A un moment donné, il faut cadrer, définir le champ opératoire.
A un moment donné, il faut y aller, se déplacer, s’approcher.
Au premier accident, j’y suis, je suis tout entier dans ce que je fais, je suis dedans, je ne cherche pas à cerner, je laisse rigoler la couleur, dégringoler l’édifice, s’affaisser ce qui prenait forme. Je ne sais plus ce que je fais, mais j’y vais, je n’arrête pas, la colère gronde, l’image se dresse devant moi, d’autant plus si ce qui vient agace.
Il y a un sale moment à passer, avant que ça jubile à nouveau. A tout moment, je le sais, ça peut foutre le camp, la bataille n’est pas gagnée, ça mange toute la surface. C’est alors le moment de se frayer un chemin, le moment précis où il me faut saisir l’éclaircie, la trouée.
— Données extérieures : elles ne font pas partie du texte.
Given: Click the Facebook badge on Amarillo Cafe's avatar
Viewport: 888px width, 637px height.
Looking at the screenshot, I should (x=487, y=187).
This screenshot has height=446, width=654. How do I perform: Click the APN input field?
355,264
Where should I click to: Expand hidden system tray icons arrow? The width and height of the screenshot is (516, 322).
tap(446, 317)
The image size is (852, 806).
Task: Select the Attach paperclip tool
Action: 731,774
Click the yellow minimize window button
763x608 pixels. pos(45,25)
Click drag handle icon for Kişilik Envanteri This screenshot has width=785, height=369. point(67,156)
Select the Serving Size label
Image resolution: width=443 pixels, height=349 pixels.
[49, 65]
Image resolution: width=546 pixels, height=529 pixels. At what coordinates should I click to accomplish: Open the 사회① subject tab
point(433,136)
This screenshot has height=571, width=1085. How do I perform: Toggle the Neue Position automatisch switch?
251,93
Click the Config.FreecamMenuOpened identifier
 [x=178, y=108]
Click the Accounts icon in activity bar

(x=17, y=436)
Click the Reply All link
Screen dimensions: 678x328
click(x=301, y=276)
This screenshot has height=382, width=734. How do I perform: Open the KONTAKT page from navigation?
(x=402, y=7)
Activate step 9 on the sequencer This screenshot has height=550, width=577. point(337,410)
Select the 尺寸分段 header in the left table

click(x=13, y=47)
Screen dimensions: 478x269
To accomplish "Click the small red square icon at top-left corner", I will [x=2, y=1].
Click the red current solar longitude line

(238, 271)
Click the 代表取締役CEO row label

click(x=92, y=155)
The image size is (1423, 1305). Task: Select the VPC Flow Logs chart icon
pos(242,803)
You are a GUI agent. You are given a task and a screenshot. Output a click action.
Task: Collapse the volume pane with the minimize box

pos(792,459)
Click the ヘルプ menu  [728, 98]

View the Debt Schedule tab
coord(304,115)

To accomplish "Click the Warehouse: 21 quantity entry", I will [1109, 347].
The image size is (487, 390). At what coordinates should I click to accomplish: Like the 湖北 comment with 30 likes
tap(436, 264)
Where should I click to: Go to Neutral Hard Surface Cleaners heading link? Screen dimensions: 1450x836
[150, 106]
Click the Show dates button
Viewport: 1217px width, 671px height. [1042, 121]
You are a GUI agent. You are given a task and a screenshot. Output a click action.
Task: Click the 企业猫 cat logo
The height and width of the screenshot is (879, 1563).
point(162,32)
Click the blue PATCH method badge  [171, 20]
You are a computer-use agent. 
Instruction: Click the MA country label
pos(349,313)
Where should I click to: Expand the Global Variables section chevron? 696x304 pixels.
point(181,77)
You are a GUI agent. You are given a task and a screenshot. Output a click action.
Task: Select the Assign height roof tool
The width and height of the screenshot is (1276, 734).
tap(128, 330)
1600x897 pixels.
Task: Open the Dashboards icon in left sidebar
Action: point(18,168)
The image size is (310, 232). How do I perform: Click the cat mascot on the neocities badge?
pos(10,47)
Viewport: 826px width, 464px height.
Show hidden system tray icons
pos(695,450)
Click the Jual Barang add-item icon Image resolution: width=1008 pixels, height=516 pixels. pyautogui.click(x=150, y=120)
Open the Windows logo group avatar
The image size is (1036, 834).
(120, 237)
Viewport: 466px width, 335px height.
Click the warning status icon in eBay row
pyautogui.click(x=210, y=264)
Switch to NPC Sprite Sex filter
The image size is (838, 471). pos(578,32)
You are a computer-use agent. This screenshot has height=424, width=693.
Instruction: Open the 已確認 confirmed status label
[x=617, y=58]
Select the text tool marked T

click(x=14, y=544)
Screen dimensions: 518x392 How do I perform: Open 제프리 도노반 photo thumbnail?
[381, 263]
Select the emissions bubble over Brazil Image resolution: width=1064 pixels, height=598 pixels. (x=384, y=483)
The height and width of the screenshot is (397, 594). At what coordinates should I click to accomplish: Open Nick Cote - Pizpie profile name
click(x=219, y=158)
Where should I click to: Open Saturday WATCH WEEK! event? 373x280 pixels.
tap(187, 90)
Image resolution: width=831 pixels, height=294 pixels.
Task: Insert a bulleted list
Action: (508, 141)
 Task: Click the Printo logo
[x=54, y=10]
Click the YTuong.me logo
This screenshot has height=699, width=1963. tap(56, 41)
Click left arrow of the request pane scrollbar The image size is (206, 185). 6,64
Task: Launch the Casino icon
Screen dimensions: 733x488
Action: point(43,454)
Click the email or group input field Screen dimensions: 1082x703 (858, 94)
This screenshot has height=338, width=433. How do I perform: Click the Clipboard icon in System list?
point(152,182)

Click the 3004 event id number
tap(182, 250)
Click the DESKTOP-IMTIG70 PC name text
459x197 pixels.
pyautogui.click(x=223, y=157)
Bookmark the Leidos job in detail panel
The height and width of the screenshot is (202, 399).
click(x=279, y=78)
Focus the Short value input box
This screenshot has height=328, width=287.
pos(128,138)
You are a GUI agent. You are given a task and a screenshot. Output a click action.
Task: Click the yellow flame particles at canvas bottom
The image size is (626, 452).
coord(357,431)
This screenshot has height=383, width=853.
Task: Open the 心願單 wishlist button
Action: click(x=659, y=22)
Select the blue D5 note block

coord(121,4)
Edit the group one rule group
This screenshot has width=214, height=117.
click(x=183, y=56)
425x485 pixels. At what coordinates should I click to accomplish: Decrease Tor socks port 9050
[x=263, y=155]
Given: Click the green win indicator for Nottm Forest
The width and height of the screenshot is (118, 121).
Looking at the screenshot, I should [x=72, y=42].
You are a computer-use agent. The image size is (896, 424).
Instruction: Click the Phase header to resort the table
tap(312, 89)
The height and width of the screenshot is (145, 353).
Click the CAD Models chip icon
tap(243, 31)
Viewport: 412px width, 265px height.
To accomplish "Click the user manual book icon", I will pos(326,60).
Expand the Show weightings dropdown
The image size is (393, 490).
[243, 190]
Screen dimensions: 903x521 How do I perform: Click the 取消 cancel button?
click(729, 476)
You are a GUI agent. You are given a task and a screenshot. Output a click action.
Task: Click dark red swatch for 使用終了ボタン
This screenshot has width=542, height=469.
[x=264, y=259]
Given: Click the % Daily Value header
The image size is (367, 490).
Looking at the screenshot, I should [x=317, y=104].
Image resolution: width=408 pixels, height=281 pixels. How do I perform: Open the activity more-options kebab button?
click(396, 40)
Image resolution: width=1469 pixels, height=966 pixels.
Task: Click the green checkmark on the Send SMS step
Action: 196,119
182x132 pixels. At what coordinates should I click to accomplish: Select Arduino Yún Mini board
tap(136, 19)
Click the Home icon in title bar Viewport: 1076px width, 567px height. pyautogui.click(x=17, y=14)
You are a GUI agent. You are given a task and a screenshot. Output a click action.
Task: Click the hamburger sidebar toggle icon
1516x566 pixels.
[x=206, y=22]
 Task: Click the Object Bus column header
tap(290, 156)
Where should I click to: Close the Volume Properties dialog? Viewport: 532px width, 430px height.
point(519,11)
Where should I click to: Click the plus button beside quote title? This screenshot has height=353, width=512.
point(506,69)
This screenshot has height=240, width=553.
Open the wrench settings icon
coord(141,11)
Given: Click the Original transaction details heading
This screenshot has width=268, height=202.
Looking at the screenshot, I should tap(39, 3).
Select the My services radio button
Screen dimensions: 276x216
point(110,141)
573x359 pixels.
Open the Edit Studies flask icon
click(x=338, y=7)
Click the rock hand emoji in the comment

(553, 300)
Tout un monde dans la flaque, tout un monde qui s’organise et se ramifie. Tout d’un coup, ça silhouette, ça se découpe, ça se débine dans l’indistinct. Je reconnais des morceaux, je reconnais des moments. C’est tout cela qu’il faut remonter à la surface, je vais en perdre en route, pas de temps à perdre.
Un espace en mange un autre, une figure en gobe une autre. Restent un bras, une jambe, un œil, une croupe, un bris, une barbe, une ribambelle de marmots en lambeaux. Une tête en efface une autre. Une tête, autant dire une béance, une butée, ça y est, j’ai bu la tasse, j’ai bu la tête. Les joues mangées, les bords sont tout rognés.
Avant que l’espace ne se referme et n’engloutisse toutes ces figures, toutes ces bestioles, il faut s’arrêter, laisser sécher.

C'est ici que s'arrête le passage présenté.